You can start conversations by telling others about a recent success from your division, meetings with praise for one or two team members, and e-mails with a pleasantry such as “Hope you had a nice weekend!” At one company, simply adding in one power lead of praise to one person on the team led to a 31 percent jump in productivity for the entire team. Reorienting employees’ brains to the positive can be like a shot in the arm and push them toward achieving their goals quicker.

BE THE SPARK
The problem with many development programs is that you’re preaching to the choir with some people in the room, while the ones who really need to hear the information are absent or disengaged. That is why we often battle-test our research and try to get results with the most skeptical or challenging groups. If we can get results with them, we know we are getting the message across.
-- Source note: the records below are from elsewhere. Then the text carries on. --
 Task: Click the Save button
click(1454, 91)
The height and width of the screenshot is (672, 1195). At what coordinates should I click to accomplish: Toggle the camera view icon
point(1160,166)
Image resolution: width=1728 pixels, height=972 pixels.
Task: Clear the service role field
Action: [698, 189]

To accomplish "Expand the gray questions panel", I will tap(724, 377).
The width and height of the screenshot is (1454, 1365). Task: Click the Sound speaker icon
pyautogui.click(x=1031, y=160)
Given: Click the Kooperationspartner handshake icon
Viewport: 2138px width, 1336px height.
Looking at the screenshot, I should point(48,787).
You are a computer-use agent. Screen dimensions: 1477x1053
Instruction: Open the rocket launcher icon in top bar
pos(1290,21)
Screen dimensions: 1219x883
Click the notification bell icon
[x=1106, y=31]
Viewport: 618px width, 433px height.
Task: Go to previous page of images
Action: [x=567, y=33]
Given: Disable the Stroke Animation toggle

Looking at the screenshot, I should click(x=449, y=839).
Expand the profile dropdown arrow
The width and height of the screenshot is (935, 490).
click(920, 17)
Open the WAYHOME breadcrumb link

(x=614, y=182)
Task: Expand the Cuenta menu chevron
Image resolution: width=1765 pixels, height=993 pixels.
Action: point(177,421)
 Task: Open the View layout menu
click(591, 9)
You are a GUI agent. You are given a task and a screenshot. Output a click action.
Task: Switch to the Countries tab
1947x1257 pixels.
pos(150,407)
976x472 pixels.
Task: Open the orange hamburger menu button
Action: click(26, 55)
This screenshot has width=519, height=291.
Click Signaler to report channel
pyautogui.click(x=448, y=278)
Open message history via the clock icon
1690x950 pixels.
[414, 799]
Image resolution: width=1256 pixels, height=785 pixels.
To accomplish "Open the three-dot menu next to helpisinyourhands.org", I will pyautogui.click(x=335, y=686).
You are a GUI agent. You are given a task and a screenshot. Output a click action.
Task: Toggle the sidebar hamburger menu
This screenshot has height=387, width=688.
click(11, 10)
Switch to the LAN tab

For example, Gary Baker, the president of Nationwide Brokerage Services (NBS), initially resisted positive psychology training at his company. He said he is a “numbers guy” and seemed to think of happiness talk at work as fluff. So we showed him the numbers—in particular how by quantifying positive change, he can bend the bottom line. He decided to take a gamble and try the program. Just a few years after the start of the Orange Frog Happiness Advantage training program, NBS’ revenues went from $350 million to more than $1 billion. Baker fully credits it to putting happiness research into practice at his company.

Nationwide is just one of many companies at the vanguard of the positive psychology revolution that are successfully broadcasting positive change to achieve tangible business results, including higher levels of engagement, performance, and profitability. New research from the field of positive psychology shows that small shifts in the way we communicate as leaders, managers, and colleagues to sustain that positive culture can generate 31 percent higher productivity, 25 percent better performance ratings, 37 percent higher sales, and 23 percent lower levels of stress. Getting the brain to positive is key, but that is just the first step. Creating a culture that supports the continual expression of an optimistic, resilient mindset creates a renewable source of motivation and boosts long-term engagement. 

As someone at the center of developing talent and creating culture at your company, you are perfectly poised to be one of the most influential sparks of positive change. You do that by first recognizing your power to broadcast happiness.